## Notebook for building long and short polymers using mbuild
#### TOSELF: Make sure to use mbuild-env when running!

In [129]:
import re, json, warnings
from pathlib import Path

import mbuild as mb
from mbuild.lib.recipes.polymer import Polymer

In [54]:
outpath = Path('mbuild_polymers')
poly_file = outpath/'test.pdb'
poly_file.touch()

# m1 = mb.load('CC', smiles=True) # mBuild compound of the monomer unit
# m2 = mb.load('COC', smiles=True) # mBuild compound of the monomer unit
m = mb.load('CC(=O)C', smiles=True) # mBuild compound of the monomer unit
cap = mb.load('N', smiles=True)

chain = Polymer()
chain.add_monomer(compound=m, indices=(4, -1))
chain.add_end_groups(cap, index=-1, duplicate=True)

chain.build(n=4)
with warnings.catch_warnings():
    warnings.simplefilter('ignore') # suppress spammy warnings about particles not having charges
    chain.save(str(poly_file), show_ports=True, overwrite=True)

In [155]:
def SMILES_from_monomer_SMIRKS(smirks : str) -> str:
    '''Take a SMIRKS string for a residue in a monomer json file and converts it into a SMILES string that mbuild.load can handle'''
    atom_nums = { # atom numbers for alphabetical replacement when converting to valid SMILES 
        'H'  : 1,
        'C'  : 6,
        'N'  : 7,
        'O'  : 8,
        'S'  : 16,
        'Cl' : 17
    }
    to_remove = '|'.join([r':\d+', r'\*-', r'-\*']) # remove all atom ids and wild groups
    smirks = re.sub(to_remove, '', smirks)

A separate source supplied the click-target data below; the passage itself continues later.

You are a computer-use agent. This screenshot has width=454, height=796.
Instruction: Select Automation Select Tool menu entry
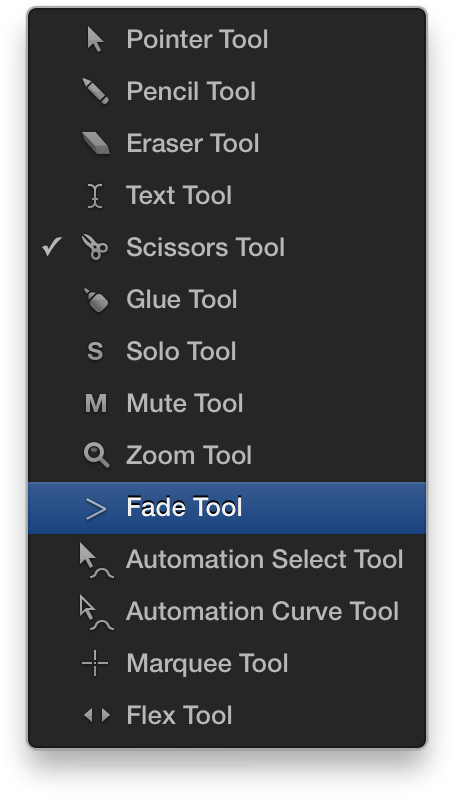[227, 559]
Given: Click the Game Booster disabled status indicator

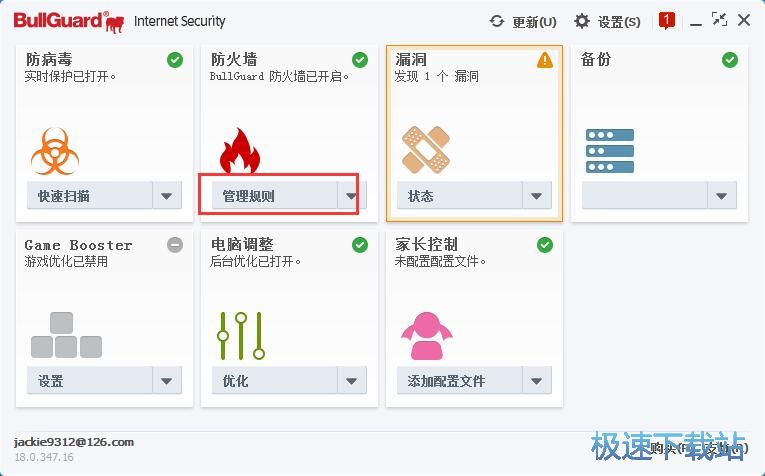Looking at the screenshot, I should (x=175, y=245).
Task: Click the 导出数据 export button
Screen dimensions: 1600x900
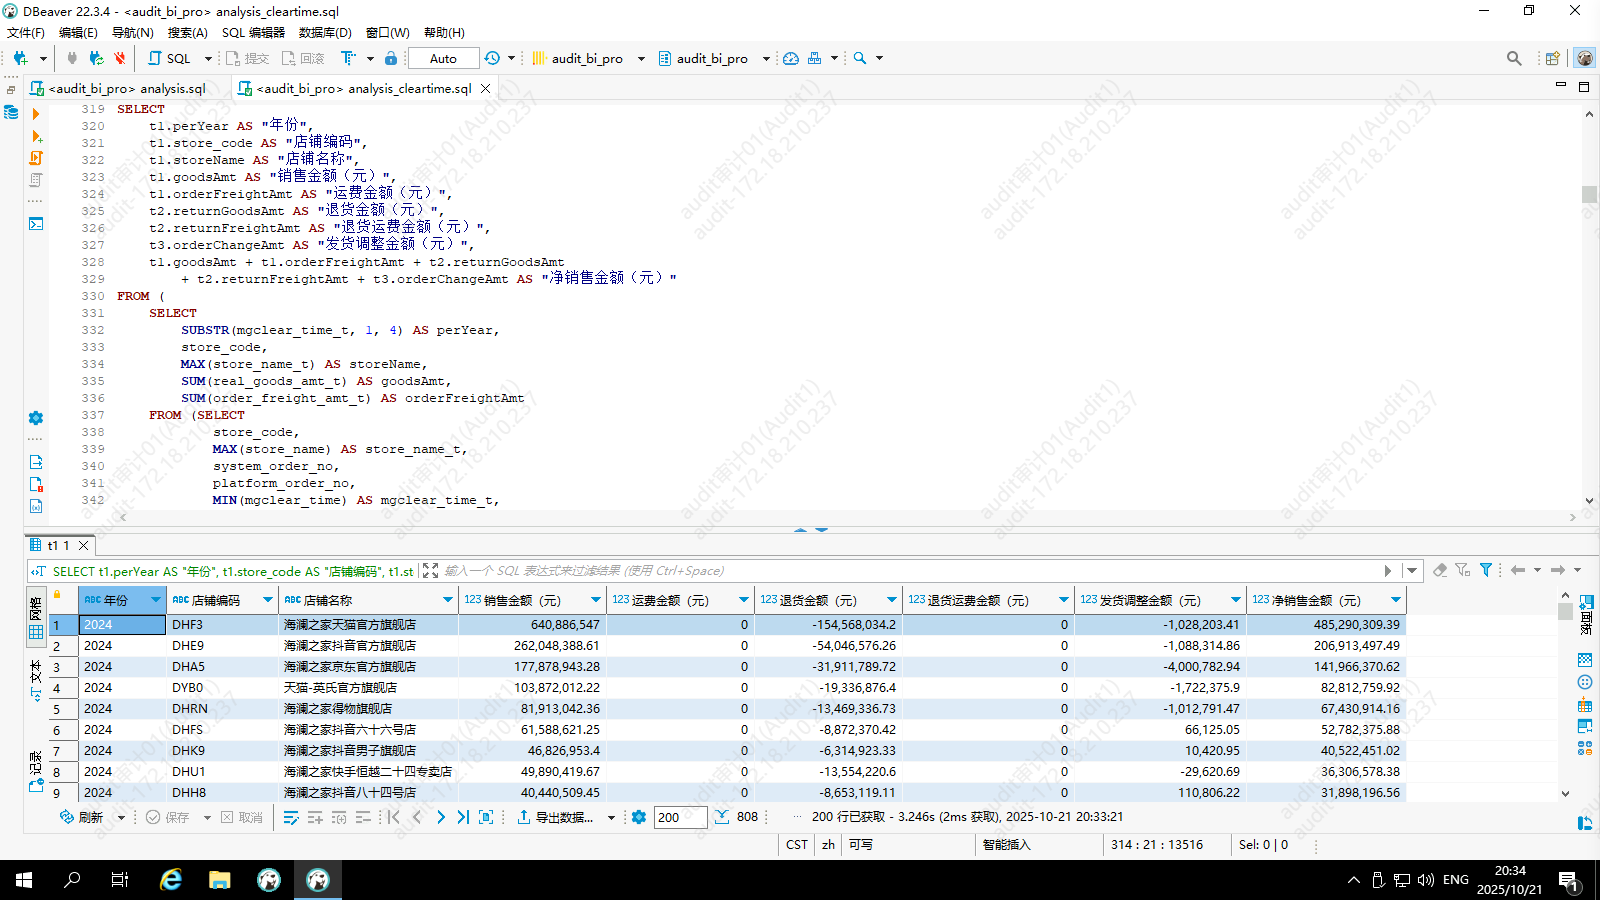Action: pyautogui.click(x=556, y=817)
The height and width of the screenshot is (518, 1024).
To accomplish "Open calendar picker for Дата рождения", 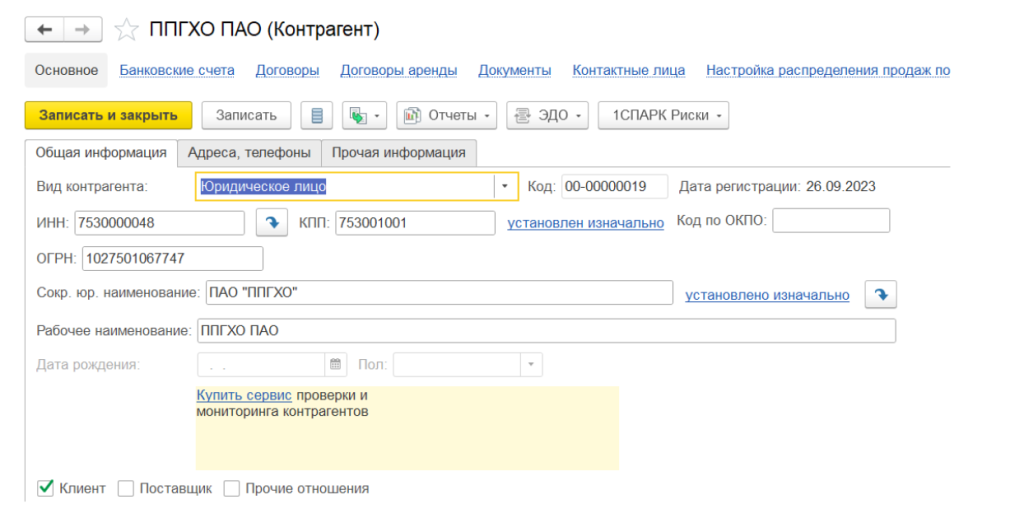I will tap(336, 364).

    for letter, num in atom_nums.items(): # replace bracketed atomic weights with letters
        smirks = re.sub(rf'\[#{num}\]', letter, smirks)
    smirks = re.sub(r'H-|-H', '', smirks)   # remove hydrogens
    smirks = re.sub(r'\(\)', '', smirks) # remove dangling empty parens - TOSELF: find better way to do this with regex (simple OR isn't greedy, leaves empty parens)

    return smirks

def build_linear_polymer(mono_path : Path, n : int, outpath : Path=Path('mbuild_polymers')) -> None:
    '''Takes the path to a monomer json file and a chain length and builds a new polymer PDB of the specified length
    Currently only really works for linear polymers
    
    TODO:
        -- Fix weirdness with terminal group (1 is always tangled for some reason)
        -- Find way to automatically determine hydrogen replacement indices for more complex polymer geometries'''
    with mono_path.open('r') as mono_file:
        monos_by_smirks = json.load(mono_file)['monomers']

    chain = Polymer() 
    for res_name, smirks in monos_by_smirks.items(): 
        SMILES = SMILES_from_monomer_SMIRKS(smirks)
        print(SMILES)
        monomer = mb.load(SMILES, smiles=True) # create mbuild compounds from smirks
        monomer.name = res_name # assign name to make tracking easier

        h_ids = [i for i, atom in enumerate(monomer) if atom.name == 'H'] # ids of all hydrogens
        if re.search('TERM', res_name, flags=re.IGNORECASE): # consider terminal group to be any residue whose name contains "term/TERM" anywhere
            chain.add_end_groups(compound=monomer, index=h_ids[0], duplicate=False)
        else:
            chain.add_monomer(compound=monomer, indices=(h_ids[0], h_ids[-1]))

    chain.build(n)
    with warnings.catch_warnings():
        warnings.simplefilter('ignore') # suppress spammy warnings about particles not having charges
        chain.save(str(outpath/f'{mono_path.stem}-N={n}.pdb'), show_ports=True, overwrite=True) # save to appropriately-named pdb

In [157]:
build_linear_polymer(mono_path=Path('compatible_pdbs/simple_polymers/polyphenylenesulfone.json'), n=12)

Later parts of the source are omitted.